Filters incorporating TiO2 and activated carbon have been used to remove nitrogen oxide and toluene at ppb levels from indoor air (Ao and Lee, 2004, 2005). A photochemical reactor incorporating TiO2 was applied in a continuous laminar flow that forced air to pass over the reactor (Chen et al., 2012). These studies provide useful experimental models for studying the effectiveness of air conditioning systems in reducing air pollution at moderate energy cost. However, the competition between adsorption onto and reemission from activated carbon air purifiers results in poor overall removal efficiencies (Obee and Brown, 1995). Frequent adjustments to the temperature and humidity of the environment are necessary to avoid secondary pollution caused by reemission from activated carbon fabric (Niu et al., 1998).

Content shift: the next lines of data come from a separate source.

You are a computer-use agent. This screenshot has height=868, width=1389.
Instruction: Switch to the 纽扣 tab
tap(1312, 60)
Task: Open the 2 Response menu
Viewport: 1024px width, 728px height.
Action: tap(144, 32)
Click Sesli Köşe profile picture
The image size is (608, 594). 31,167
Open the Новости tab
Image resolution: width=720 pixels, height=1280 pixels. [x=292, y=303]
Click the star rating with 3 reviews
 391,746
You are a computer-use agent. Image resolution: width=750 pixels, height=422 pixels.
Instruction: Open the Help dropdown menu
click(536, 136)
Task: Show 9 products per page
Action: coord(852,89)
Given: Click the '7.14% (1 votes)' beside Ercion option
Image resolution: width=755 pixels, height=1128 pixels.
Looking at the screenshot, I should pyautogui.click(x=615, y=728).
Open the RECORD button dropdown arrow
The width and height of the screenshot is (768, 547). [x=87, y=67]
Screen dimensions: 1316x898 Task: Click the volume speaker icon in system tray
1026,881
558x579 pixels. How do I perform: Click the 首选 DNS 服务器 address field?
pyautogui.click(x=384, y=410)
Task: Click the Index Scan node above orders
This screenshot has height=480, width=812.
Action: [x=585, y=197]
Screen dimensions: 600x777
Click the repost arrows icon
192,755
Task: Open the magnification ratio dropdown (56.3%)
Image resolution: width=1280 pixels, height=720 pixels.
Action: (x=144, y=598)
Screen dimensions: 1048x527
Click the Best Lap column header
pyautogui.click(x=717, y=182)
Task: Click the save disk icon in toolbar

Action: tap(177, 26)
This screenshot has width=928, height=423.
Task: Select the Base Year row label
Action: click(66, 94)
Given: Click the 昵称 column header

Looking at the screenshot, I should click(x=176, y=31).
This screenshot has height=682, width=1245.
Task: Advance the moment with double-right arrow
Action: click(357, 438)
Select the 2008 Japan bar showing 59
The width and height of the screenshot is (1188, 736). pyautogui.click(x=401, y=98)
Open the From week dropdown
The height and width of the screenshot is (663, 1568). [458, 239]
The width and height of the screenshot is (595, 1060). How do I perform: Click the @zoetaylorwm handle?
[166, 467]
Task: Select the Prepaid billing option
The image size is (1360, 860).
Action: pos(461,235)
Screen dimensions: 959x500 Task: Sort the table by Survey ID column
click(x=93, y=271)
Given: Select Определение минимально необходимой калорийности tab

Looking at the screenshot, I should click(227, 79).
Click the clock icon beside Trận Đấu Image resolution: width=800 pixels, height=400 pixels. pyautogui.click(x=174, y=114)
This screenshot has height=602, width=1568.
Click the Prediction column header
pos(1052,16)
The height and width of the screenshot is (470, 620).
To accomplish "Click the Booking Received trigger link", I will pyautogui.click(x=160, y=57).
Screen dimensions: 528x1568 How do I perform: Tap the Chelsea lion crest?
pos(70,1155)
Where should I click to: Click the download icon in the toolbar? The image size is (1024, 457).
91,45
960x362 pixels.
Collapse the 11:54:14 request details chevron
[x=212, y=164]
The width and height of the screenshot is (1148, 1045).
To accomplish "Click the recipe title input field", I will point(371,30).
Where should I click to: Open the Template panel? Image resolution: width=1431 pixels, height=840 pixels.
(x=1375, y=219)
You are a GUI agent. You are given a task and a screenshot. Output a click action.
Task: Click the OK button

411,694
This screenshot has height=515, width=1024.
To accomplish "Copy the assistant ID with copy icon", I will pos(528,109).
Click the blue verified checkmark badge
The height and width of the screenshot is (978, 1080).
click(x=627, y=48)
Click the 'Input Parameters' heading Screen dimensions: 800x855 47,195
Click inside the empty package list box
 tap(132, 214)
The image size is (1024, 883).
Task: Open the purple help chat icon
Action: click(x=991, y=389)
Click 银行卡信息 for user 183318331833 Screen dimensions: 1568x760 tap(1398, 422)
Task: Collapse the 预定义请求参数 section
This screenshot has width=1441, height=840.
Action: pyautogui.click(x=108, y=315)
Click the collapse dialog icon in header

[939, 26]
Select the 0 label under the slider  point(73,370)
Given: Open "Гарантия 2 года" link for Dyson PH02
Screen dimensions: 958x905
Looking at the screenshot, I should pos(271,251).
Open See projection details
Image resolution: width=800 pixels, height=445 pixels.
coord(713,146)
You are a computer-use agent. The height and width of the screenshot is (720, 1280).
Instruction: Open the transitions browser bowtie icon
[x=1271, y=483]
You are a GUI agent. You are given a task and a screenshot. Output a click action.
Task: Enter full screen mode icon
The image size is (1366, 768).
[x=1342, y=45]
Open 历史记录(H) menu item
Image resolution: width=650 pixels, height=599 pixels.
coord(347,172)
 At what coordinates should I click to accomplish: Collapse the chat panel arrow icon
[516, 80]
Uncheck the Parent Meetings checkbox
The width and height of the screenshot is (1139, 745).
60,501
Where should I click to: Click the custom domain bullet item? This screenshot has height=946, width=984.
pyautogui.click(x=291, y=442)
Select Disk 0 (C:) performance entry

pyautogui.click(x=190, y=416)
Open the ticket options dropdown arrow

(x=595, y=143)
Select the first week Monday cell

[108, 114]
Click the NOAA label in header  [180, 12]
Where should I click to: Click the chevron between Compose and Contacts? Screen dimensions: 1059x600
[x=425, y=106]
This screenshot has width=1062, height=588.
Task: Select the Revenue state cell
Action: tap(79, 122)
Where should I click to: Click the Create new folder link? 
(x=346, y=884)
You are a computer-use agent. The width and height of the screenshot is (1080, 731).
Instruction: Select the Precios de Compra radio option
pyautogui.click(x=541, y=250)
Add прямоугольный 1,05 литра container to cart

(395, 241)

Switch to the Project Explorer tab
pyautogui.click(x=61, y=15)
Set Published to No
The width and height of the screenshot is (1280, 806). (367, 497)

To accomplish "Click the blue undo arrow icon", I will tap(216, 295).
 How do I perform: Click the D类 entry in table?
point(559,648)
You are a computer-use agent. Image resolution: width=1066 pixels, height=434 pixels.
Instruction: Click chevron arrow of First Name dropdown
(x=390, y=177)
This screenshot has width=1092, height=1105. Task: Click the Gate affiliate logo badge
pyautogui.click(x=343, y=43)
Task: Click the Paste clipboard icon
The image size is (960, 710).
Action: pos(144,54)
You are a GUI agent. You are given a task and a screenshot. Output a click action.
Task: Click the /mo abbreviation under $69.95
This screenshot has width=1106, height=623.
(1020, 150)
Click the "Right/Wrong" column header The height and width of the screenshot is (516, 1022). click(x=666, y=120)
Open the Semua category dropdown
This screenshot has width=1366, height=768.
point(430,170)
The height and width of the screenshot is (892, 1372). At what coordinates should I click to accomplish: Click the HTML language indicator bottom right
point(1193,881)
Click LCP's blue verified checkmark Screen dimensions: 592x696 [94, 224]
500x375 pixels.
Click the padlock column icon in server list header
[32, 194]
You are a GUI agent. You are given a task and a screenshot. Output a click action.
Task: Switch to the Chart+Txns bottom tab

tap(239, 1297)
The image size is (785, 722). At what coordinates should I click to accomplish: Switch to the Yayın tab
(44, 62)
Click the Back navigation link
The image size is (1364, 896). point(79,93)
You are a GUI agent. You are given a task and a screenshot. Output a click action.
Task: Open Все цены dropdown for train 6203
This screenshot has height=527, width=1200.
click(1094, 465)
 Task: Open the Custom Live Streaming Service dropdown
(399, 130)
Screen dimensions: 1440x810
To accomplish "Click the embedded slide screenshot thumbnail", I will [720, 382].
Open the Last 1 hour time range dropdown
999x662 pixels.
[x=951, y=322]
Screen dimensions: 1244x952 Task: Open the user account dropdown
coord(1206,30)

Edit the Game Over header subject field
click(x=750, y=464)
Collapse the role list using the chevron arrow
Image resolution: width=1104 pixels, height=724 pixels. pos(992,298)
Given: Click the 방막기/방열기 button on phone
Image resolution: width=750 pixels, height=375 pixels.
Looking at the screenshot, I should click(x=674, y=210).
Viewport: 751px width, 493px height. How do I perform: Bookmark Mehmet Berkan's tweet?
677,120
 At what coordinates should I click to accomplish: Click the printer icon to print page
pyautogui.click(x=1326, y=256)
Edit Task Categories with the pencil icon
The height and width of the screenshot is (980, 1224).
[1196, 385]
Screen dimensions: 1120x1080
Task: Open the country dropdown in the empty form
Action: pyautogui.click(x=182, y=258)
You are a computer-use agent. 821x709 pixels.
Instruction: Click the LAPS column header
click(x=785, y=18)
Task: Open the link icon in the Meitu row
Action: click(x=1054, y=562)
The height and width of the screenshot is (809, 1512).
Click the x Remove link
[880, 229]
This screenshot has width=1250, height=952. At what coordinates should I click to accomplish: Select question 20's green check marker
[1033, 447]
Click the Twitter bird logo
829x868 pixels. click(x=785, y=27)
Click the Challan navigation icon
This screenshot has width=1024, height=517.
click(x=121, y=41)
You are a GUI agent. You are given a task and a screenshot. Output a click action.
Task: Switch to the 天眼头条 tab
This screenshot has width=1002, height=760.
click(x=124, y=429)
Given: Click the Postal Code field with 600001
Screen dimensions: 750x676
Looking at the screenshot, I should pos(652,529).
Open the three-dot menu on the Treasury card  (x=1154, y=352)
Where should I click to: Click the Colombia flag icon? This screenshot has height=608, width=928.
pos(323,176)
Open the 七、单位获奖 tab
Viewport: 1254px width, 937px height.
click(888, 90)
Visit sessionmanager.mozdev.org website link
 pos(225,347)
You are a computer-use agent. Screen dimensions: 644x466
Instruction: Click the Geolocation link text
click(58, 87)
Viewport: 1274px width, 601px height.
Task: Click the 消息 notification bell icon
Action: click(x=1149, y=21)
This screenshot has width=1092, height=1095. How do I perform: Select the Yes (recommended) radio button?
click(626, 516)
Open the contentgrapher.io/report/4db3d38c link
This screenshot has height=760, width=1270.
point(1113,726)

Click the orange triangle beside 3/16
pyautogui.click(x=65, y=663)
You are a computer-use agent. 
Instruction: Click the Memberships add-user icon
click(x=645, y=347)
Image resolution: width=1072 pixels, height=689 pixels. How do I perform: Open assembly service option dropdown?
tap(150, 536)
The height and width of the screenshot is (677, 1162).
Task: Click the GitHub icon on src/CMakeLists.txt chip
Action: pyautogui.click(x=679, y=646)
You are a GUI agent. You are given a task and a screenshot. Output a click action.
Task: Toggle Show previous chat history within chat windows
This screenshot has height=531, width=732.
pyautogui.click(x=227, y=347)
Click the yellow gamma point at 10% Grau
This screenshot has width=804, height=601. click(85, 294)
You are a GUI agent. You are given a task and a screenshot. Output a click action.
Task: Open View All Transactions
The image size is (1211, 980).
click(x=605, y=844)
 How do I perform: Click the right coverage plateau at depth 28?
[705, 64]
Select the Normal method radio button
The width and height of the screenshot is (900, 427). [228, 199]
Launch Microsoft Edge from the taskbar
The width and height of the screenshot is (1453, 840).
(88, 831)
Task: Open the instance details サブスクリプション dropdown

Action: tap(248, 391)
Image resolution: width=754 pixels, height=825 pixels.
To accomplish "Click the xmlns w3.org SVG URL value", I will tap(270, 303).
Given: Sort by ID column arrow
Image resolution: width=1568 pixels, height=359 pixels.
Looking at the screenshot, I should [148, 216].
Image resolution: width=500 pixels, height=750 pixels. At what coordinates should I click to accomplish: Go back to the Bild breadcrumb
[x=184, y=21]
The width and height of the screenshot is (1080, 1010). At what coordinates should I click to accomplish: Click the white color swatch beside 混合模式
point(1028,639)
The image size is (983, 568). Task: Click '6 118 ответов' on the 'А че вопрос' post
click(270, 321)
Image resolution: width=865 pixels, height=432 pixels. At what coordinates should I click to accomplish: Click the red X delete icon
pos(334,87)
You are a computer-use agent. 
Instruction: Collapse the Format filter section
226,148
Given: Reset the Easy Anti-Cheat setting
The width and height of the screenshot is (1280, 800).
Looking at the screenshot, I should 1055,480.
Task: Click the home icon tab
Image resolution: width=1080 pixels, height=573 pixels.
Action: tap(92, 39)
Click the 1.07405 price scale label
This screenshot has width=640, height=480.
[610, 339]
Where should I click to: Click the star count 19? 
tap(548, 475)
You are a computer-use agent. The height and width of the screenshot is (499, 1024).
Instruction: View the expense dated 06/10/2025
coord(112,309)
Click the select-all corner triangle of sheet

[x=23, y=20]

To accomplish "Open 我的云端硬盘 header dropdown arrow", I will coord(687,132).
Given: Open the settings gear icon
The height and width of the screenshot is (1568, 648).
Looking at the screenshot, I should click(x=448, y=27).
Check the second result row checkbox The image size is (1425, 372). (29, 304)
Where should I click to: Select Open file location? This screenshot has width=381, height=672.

Box modeling techniques are applied widely on large scale environmental issues and engineering fields (Liu et al., 2000; Afram and Janabi-Sharifi, 2014; Sossan et al., 2016). Indoor air quality can be affected by VOCs, tinny particulates, microbes, or various types of hazardous pollutants which present a health risk to people. Rigorous mathematical modeling of fluid dynamics leads to a system of partial differential equations describing chemical behavior (Sanongraj et al., 2007). To understand the fate and dynamics of a chemical pollutant entering an air-conditioned environment, a conceptual box model is proposed, as shown in Fig. 1. Simplifying assumptions are made with respect to the relative concentrations of species in our model.

Mass balance provides an approach for identifying unknown concentrations and reaction rates. The initial mass of HCHO in a closed system is the sum of the initial mass of formaldehyde and the additional mass that can be derived from chemical transformation of other chemical species present in the system, expressed as HCHOinput = Ʃ (HCHO)+ + CHOtransf. The transformation of HCHO involves decomposition, polymerization, and oxidation to other chemicals (Salthammer et al., 2010). The photocatalytic oxidation of HCHO first forms the intermediate product carboxylic acid (HCOOH), which then oxidizes to carbon dioxide (CO2). The amounts of oxygen and water in the air have important impacts on the overall photocatalytic reaction efficiency of air cleaner units containing TiO2 catalysts (Yang et al., 2010). Therefore, the aerosol term of HCHO is emphasized in our model to reflect the effect of water molecules in the photochemical reactions. Based on other studies (Han et al., 2012; Lo et al., 2015; Yu et al., 2015), three air conditions of temperature, relative humidity and wind speed are considered as the principal factors on the removal of gaseous VOCs indoors.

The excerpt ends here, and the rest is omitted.